▸ Supplied passage:
Thursday, 23 December 2010

Paul and the Nativity: Part Two

Our first look at Paul and the Nativity took us on a round trip from heaven's throne to Calvary's Hill and back again. This second glimpse into the 'why' of the incarnation comes in the midst of an appeal that Paul makes for contributions to his 'poor saints fund'. He reminds the saints in Corinth of the 'unspeakable gift' that God in Christ has already made.
For you know the grace of our Lord Jesus Christ, that though He was rich, yet for your sakes He became poor, that you through His poverty might become rich. 2 Cor 8:9 NKJV
It a brief sentence that holds wonderful revelation. When Paul speaks of Christ 'becoming poor' he is not thinking of Bethlehem and the manger, although that is included. In his birth the Son of God 'became poor' but that poverty was relative. He was born into a working family where Joseph presumably had his small family business. That was comparative poverty but the Greek language would have a word for that; the man for whom it was necessary to do a day's work so that he had the resources to buy bread to give him the strength to the same thing all over the next day.

But New Testament Greek has another word which means abject poverty, the poverty of the beggar who has no resources whatever. Perhaps we could make the point like this; by his birth in Bethlehem the Son of God was impoverished but at Calvary he was 'beggared'.

"He was rich" goes farther back that we can imagine. In the eternity before time began the godhead coexisted in perfect union and delighted in each others' company. Before a single star was made the one that we now know as the Son of God was 'rich'; not 'rich' in possessions but in relationship. God is the only self-sufficient being in the universe; all else is daily dependent upon him.

▸ Task a: In the post on Paul and the Nativity, what does the writer say the Son of God was at Calvary, in contrast to being impoverished by his birth in Bethlehem?

[Item position entries]
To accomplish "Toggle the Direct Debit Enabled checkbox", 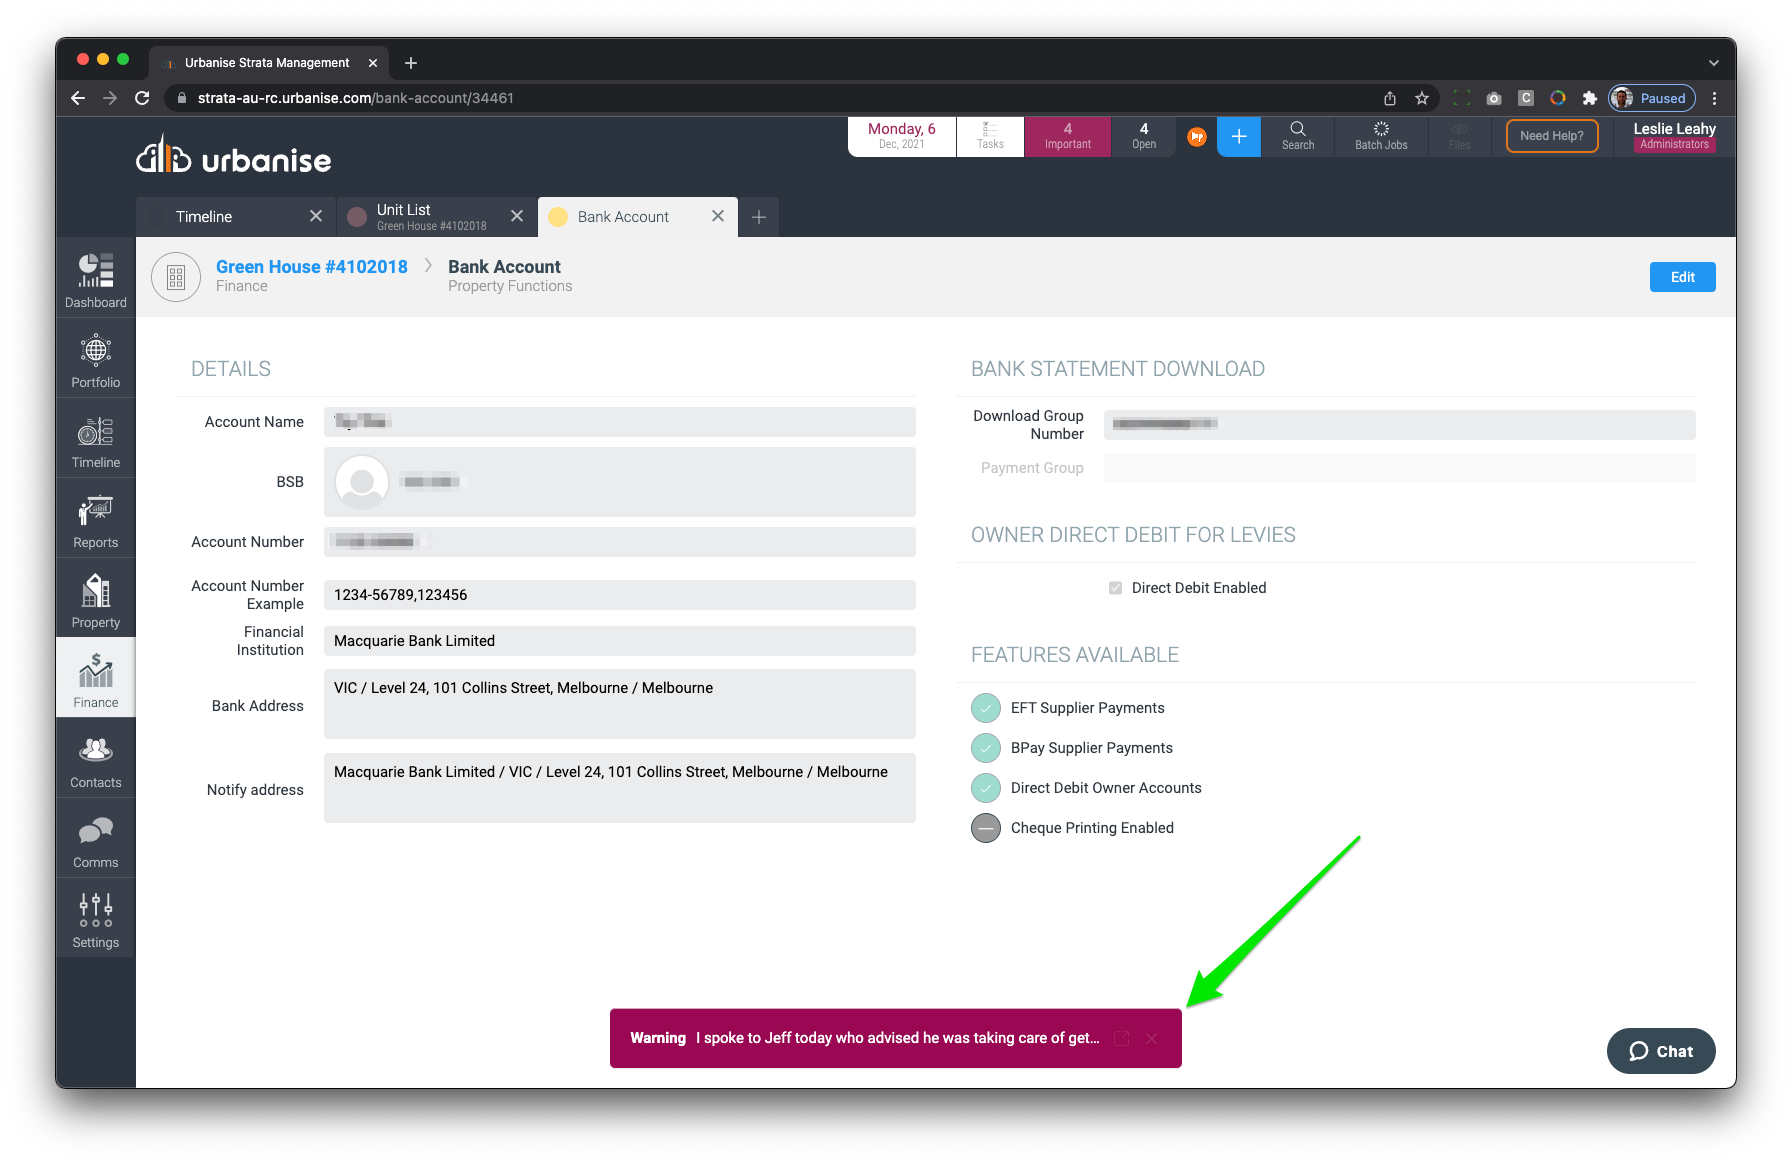I will (x=1115, y=588).
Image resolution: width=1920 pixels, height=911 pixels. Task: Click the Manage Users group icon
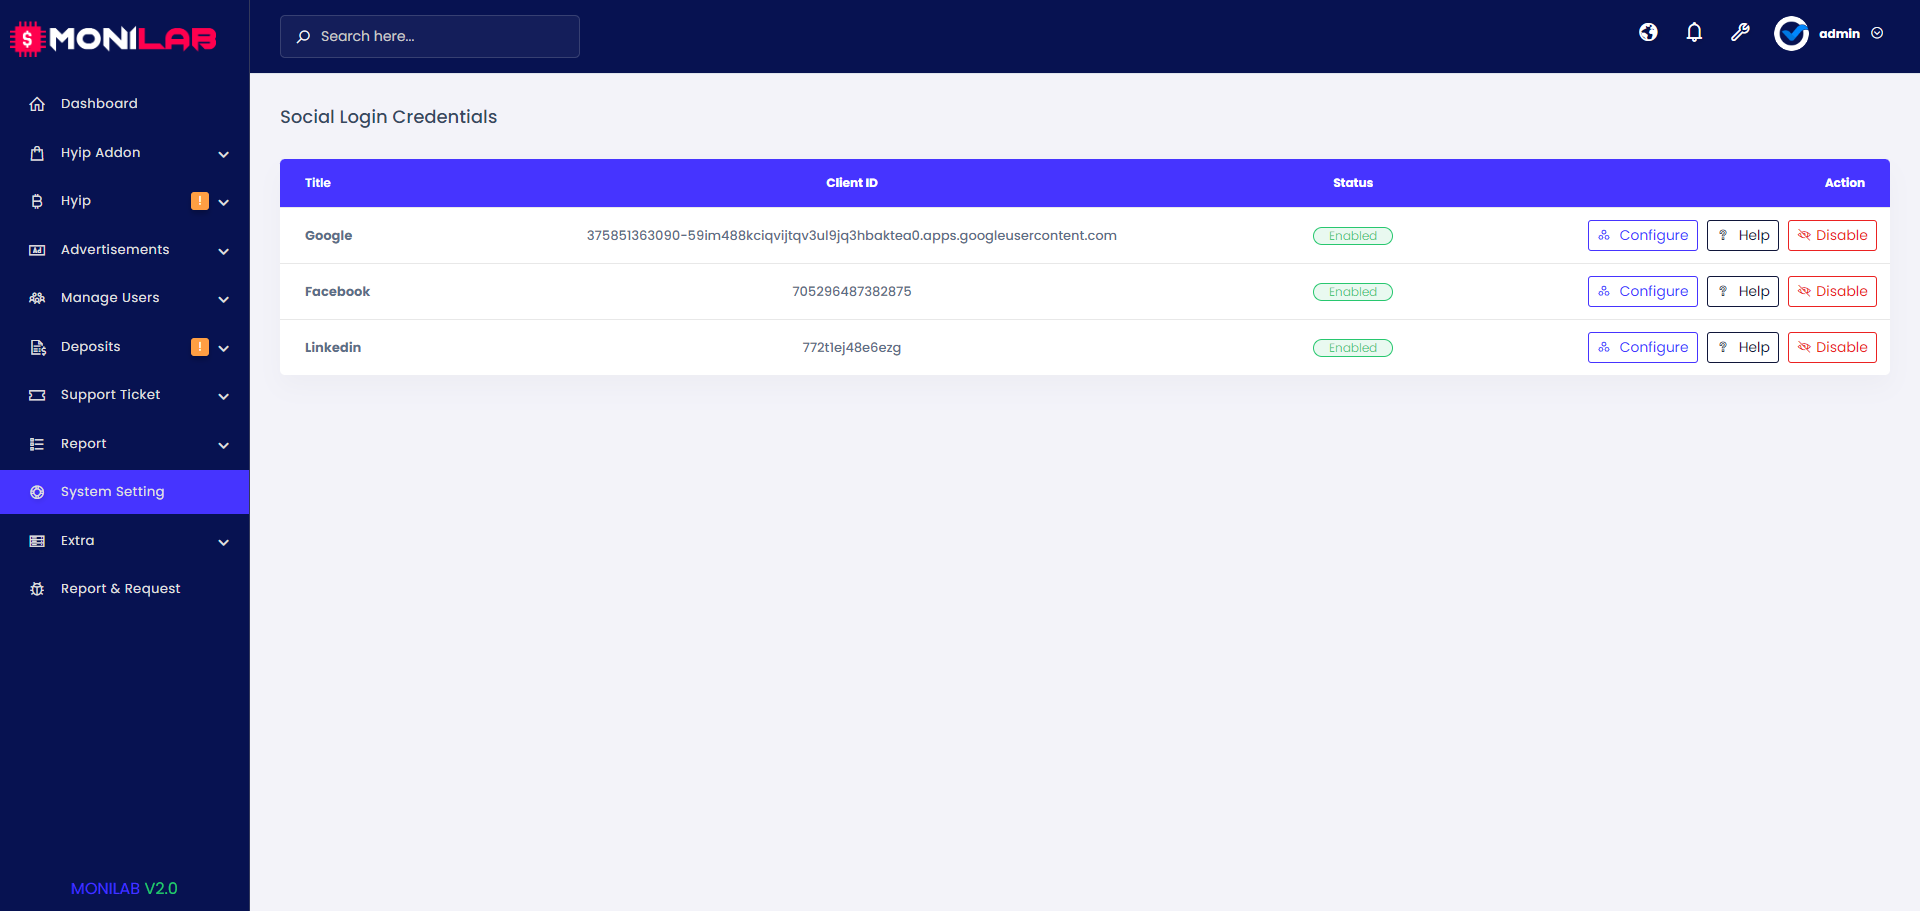(37, 297)
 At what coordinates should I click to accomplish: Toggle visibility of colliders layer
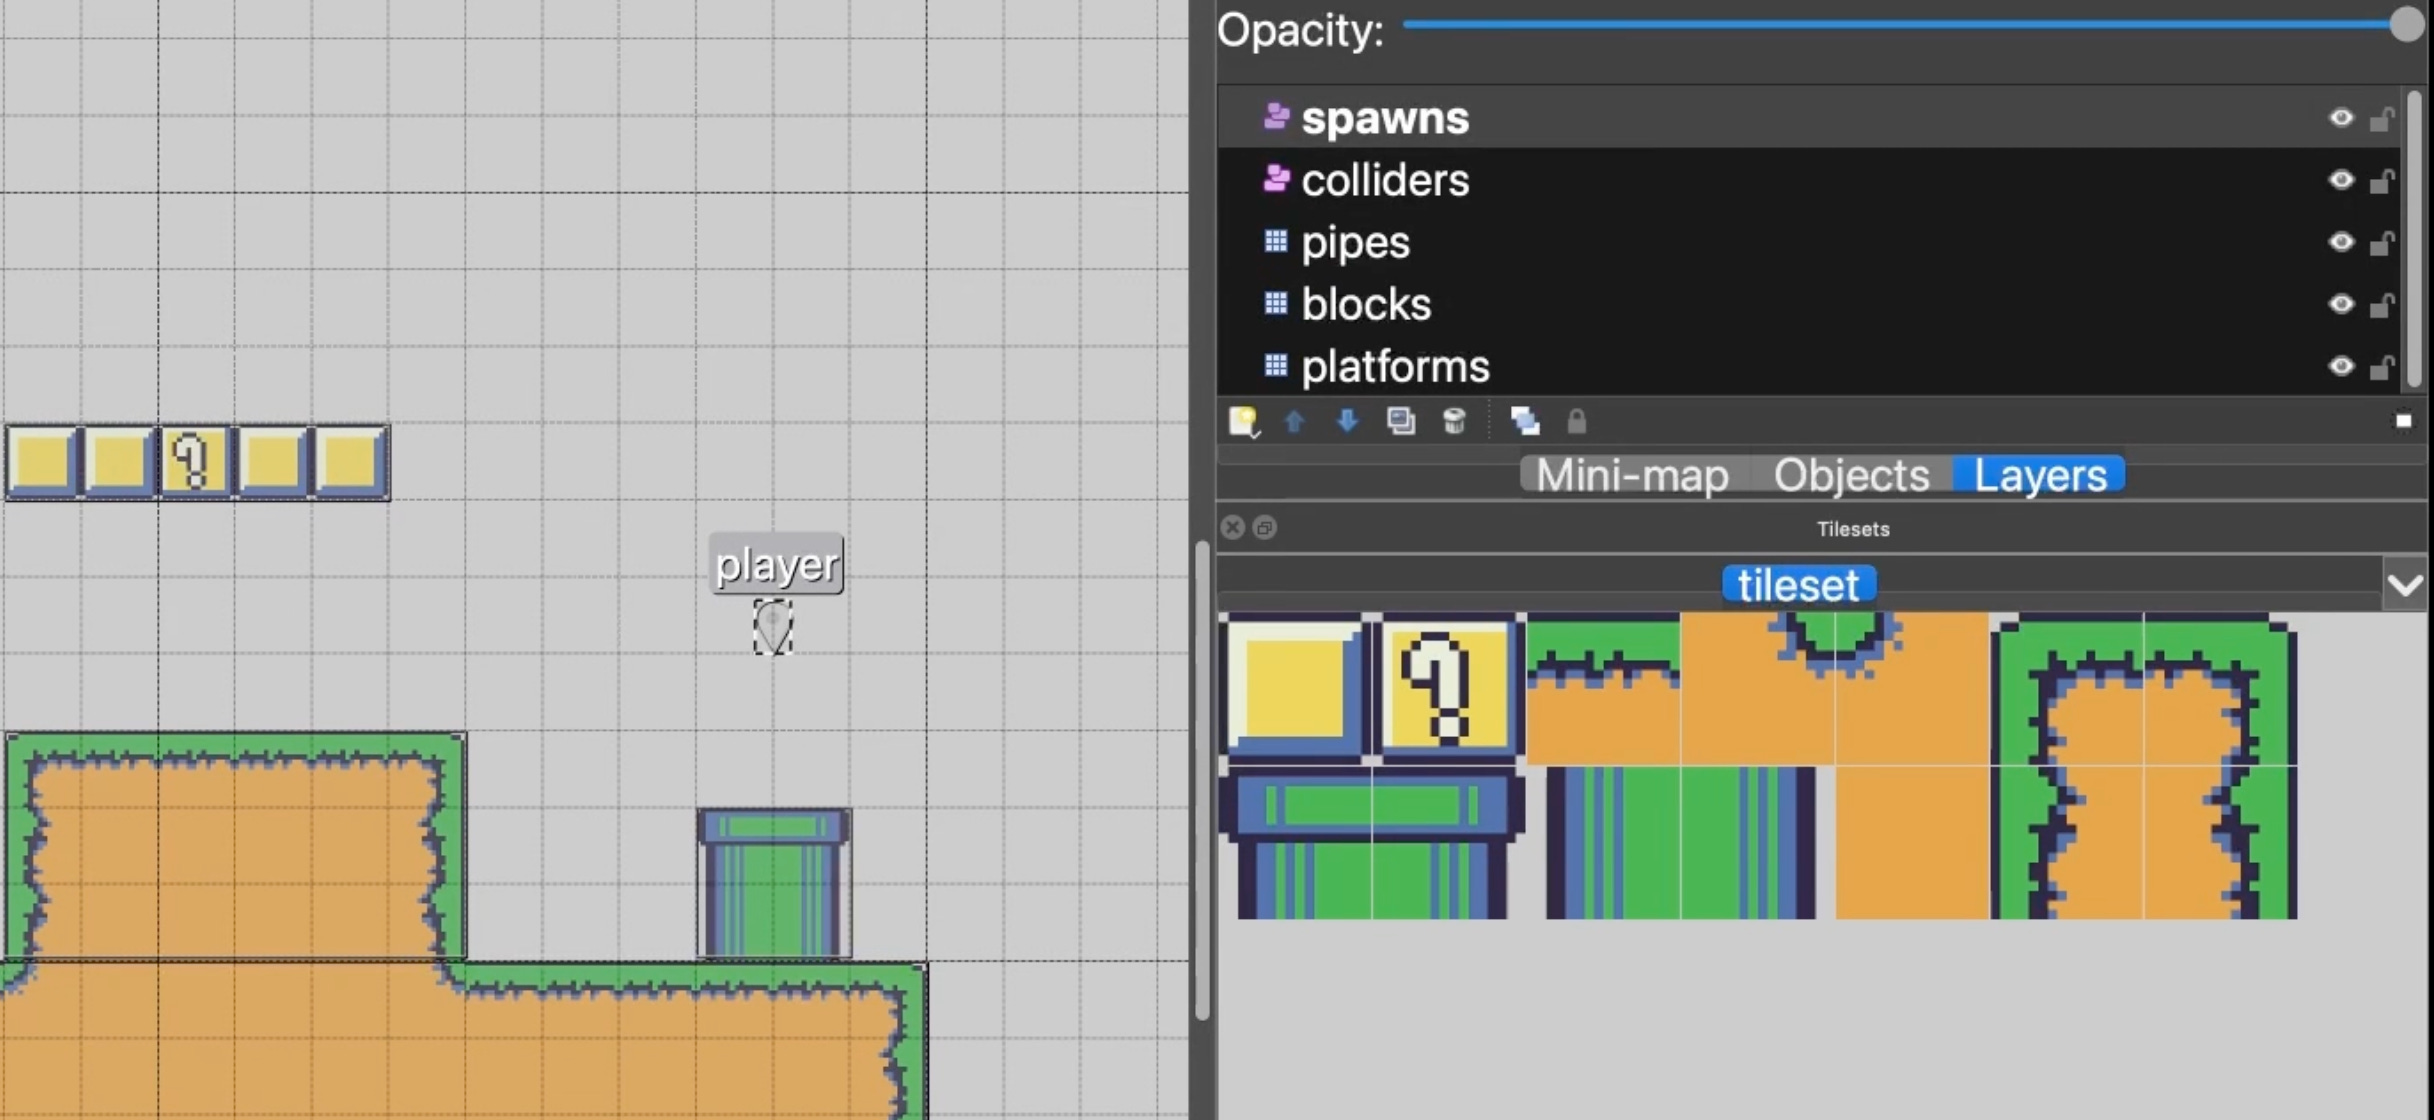pyautogui.click(x=2341, y=180)

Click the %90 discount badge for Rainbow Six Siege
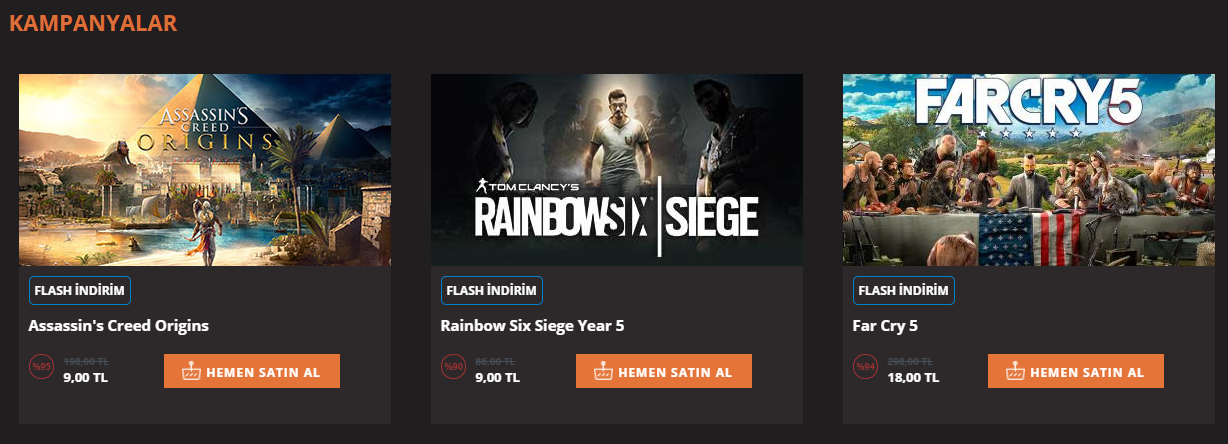[x=454, y=367]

▸ Task b: Echo the listing, starting at the line that contains "At what coordinates" and continuing to the end of the listing. Leave the pictures out.

▸ Exercise output a: At Calvary he was 'beggared.'

▸ Exercise output b:
 At what coordinates should I click to accomplish: Toggle visibility of colliders layer
pyautogui.click(x=2341, y=180)

Click the %90 discount badge for Rainbow Six Siege
[x=454, y=367]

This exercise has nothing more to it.